§ WHAT YOU SHOULD DO: Print the data that follows exactly.

[Collected data]
%%
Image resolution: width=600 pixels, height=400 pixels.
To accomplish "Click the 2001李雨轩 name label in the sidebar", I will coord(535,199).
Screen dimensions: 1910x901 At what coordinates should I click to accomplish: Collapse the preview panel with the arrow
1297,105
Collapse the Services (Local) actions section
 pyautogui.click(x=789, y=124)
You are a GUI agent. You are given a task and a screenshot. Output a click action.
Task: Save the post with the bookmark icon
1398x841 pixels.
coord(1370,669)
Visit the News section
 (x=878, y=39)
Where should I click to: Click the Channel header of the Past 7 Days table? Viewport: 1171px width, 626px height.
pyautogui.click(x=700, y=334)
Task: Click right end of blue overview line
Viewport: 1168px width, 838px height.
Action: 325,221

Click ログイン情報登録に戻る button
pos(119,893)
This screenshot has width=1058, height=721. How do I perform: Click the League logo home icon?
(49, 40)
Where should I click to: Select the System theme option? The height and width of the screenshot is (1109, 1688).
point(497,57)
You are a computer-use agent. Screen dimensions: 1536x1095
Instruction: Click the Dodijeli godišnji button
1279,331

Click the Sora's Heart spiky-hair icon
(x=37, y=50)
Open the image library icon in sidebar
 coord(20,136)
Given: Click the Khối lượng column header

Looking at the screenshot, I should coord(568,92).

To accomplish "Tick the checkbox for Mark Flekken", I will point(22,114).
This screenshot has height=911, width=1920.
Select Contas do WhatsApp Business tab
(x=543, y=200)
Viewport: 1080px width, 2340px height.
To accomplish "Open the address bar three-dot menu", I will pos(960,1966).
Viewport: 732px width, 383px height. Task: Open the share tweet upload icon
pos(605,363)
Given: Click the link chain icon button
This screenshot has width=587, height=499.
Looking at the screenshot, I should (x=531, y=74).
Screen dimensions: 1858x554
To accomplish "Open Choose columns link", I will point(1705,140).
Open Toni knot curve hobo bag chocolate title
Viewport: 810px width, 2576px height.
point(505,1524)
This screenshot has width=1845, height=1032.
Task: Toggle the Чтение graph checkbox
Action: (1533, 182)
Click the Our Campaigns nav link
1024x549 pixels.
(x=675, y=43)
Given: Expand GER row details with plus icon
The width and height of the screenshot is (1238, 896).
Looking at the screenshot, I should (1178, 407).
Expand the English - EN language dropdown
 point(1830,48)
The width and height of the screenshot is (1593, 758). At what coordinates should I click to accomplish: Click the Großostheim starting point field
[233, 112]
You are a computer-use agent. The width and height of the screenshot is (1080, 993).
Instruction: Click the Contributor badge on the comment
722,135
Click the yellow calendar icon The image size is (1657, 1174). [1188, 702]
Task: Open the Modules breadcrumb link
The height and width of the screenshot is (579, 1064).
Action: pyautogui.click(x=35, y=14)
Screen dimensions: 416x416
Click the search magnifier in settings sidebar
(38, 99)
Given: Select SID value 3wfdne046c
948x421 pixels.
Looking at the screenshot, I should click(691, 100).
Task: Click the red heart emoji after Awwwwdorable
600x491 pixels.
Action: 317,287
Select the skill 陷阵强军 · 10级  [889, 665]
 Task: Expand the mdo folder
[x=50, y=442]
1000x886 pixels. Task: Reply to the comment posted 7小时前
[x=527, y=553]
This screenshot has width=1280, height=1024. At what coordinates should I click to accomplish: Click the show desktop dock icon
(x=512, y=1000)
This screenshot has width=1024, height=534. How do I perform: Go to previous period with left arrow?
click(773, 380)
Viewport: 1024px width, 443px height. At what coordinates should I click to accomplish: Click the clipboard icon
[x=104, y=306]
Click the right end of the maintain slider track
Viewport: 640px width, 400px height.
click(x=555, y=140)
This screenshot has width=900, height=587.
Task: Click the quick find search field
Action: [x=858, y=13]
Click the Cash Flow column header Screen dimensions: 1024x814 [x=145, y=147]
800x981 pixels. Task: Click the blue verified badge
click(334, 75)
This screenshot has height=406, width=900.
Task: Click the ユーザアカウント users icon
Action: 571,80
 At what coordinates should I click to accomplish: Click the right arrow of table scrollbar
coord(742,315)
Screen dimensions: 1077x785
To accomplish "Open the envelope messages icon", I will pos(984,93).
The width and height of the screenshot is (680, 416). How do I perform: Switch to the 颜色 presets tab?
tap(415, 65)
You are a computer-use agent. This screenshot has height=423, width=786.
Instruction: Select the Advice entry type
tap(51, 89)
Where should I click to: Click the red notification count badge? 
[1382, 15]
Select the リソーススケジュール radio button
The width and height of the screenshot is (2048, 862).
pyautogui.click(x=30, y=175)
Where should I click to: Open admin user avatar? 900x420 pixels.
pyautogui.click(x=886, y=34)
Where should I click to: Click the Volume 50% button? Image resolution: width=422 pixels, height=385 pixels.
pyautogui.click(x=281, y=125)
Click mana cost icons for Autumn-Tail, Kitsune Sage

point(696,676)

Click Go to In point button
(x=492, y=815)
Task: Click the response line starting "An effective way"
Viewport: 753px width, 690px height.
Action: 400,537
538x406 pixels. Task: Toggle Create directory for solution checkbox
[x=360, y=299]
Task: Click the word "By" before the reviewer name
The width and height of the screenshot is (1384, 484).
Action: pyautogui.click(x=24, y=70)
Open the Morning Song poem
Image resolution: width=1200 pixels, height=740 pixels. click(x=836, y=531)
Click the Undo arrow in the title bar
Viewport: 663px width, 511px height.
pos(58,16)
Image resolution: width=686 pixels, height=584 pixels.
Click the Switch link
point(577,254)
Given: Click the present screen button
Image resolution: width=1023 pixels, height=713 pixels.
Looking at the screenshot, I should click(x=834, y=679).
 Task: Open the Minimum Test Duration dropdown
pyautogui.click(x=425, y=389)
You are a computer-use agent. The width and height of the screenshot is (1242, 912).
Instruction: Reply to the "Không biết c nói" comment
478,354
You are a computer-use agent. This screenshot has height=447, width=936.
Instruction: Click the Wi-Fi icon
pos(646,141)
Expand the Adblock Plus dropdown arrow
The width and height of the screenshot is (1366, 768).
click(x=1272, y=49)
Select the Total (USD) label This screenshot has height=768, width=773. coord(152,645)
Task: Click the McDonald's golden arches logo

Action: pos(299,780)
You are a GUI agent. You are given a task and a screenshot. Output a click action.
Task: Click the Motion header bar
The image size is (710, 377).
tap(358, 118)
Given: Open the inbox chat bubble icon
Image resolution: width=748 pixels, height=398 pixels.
%%
§ ANSWER TO THE PROBLEM:
Image resolution: width=600 pixels, height=400 pixels.
To accomplish "Click the 2001李雨轩 name label in the sidebar", I will coord(535,199).
Screen dimensions: 1910x901 At what coordinates should I click to accomplish: Collapse the preview panel with the arrow
1297,105
Collapse the Services (Local) actions section
 pyautogui.click(x=789, y=124)
You are a GUI agent. You are given a task and a screenshot. Output a click action.
Task: Save the post with the bookmark icon
1398x841 pixels.
coord(1370,669)
Visit the News section
 (x=878, y=39)
Where should I click to: Click the Channel header of the Past 7 Days table? Viewport: 1171px width, 626px height.
pyautogui.click(x=700, y=334)
Task: Click right end of blue overview line
Viewport: 1168px width, 838px height.
Action: 325,221

Click ログイン情報登録に戻る button
pos(119,893)
This screenshot has width=1058, height=721. How do I perform: Click the League logo home icon?
(49, 40)
Where should I click to: Select the System theme option? The height and width of the screenshot is (1109, 1688).
point(497,57)
You are a computer-use agent. Screen dimensions: 1536x1095
Instruction: Click the Dodijeli godišnji button
1279,331

Click the Sora's Heart spiky-hair icon
(x=37, y=50)
Open the image library icon in sidebar
 coord(20,136)
Given: Click the Khối lượng column header

Looking at the screenshot, I should coord(568,92).

To accomplish "Tick the checkbox for Mark Flekken", I will point(22,114).
This screenshot has height=911, width=1920.
Select Contas do WhatsApp Business tab
(x=543, y=200)
Viewport: 1080px width, 2340px height.
To accomplish "Open the address bar three-dot menu", I will pos(960,1966).
Viewport: 732px width, 383px height. Task: Open the share tweet upload icon
pos(605,363)
Given: Click the link chain icon button
This screenshot has width=587, height=499.
Looking at the screenshot, I should (x=531, y=74).
Screen dimensions: 1858x554
To accomplish "Open Choose columns link", I will point(1705,140).
Open Toni knot curve hobo bag chocolate title
Viewport: 810px width, 2576px height.
point(505,1524)
This screenshot has width=1845, height=1032.
Task: Toggle the Чтение graph checkbox
Action: (1533, 182)
Click the Our Campaigns nav link
1024x549 pixels.
(x=675, y=43)
Given: Expand GER row details with plus icon
The width and height of the screenshot is (1238, 896).
Looking at the screenshot, I should (1178, 407).
Expand the English - EN language dropdown
 point(1830,48)
The width and height of the screenshot is (1593, 758). At what coordinates should I click to accomplish: Click the Großostheim starting point field
[233, 112]
You are a computer-use agent. The width and height of the screenshot is (1080, 993).
Instruction: Click the Contributor badge on the comment
722,135
Click the yellow calendar icon The image size is (1657, 1174). [1188, 702]
Task: Open the Modules breadcrumb link
The height and width of the screenshot is (579, 1064).
Action: pyautogui.click(x=35, y=14)
Screen dimensions: 416x416
Click the search magnifier in settings sidebar
(38, 99)
Given: Select SID value 3wfdne046c
948x421 pixels.
Looking at the screenshot, I should click(691, 100).
Task: Click the red heart emoji after Awwwwdorable
600x491 pixels.
Action: 317,287
Select the skill 陷阵强军 · 10级  [889, 665]
 Task: Expand the mdo folder
[x=50, y=442]
1000x886 pixels. Task: Reply to the comment posted 7小时前
[x=527, y=553]
This screenshot has width=1280, height=1024. At what coordinates should I click to accomplish: Click the show desktop dock icon
(x=512, y=1000)
This screenshot has width=1024, height=534. How do I perform: Go to previous period with left arrow?
click(773, 380)
Viewport: 1024px width, 443px height. At what coordinates should I click to accomplish: Click the clipboard icon
[x=104, y=306]
Click the right end of the maintain slider track
Viewport: 640px width, 400px height.
click(x=555, y=140)
This screenshot has width=900, height=587.
Task: Click the quick find search field
Action: [x=858, y=13]
Click the Cash Flow column header Screen dimensions: 1024x814 [x=145, y=147]
800x981 pixels. Task: Click the blue verified badge
click(334, 75)
This screenshot has height=406, width=900.
Task: Click the ユーザアカウント users icon
Action: 571,80
 At what coordinates should I click to accomplish: Click the right arrow of table scrollbar
coord(742,315)
Screen dimensions: 1077x785
To accomplish "Open the envelope messages icon", I will pos(984,93).
The width and height of the screenshot is (680, 416). How do I perform: Switch to the 颜色 presets tab?
tap(415, 65)
You are a computer-use agent. This screenshot has height=423, width=786.
Instruction: Select the Advice entry type
tap(51, 89)
Where should I click to: Click the red notification count badge? 
[1382, 15]
Select the リソーススケジュール radio button
The width and height of the screenshot is (2048, 862).
pyautogui.click(x=30, y=175)
Where should I click to: Open admin user avatar? 900x420 pixels.
pyautogui.click(x=886, y=34)
Where should I click to: Click the Volume 50% button? Image resolution: width=422 pixels, height=385 pixels.
pyautogui.click(x=281, y=125)
Click mana cost icons for Autumn-Tail, Kitsune Sage

point(696,676)

Click Go to In point button
(x=492, y=815)
Task: Click the response line starting "An effective way"
Viewport: 753px width, 690px height.
Action: 400,537
538x406 pixels. Task: Toggle Create directory for solution checkbox
[x=360, y=299]
Task: Click the word "By" before the reviewer name
The width and height of the screenshot is (1384, 484).
Action: pyautogui.click(x=24, y=70)
Open the Morning Song poem
Image resolution: width=1200 pixels, height=740 pixels. click(x=836, y=531)
Click the Undo arrow in the title bar
Viewport: 663px width, 511px height.
pos(58,16)
Image resolution: width=686 pixels, height=584 pixels.
Click the Switch link
point(577,254)
Given: Click the present screen button
Image resolution: width=1023 pixels, height=713 pixels.
Looking at the screenshot, I should click(x=834, y=679).
 Task: Open the Minimum Test Duration dropdown
pyautogui.click(x=425, y=389)
You are a computer-use agent. The width and height of the screenshot is (1242, 912).
Instruction: Reply to the "Không biết c nói" comment
478,354
You are a computer-use agent. This screenshot has height=447, width=936.
Instruction: Click the Wi-Fi icon
pos(646,141)
Expand the Adblock Plus dropdown arrow
The width and height of the screenshot is (1366, 768).
click(x=1272, y=49)
Select the Total (USD) label This screenshot has height=768, width=773. coord(152,645)
Task: Click the McDonald's golden arches logo

Action: pos(299,780)
You are a GUI agent. You are given a task and a screenshot. Output a click action.
Task: Click the Motion header bar
The image size is (710, 377).
tap(358, 118)
Given: Open the inbox chat bubble icon
Image resolution: width=748 pixels, height=398 pixels.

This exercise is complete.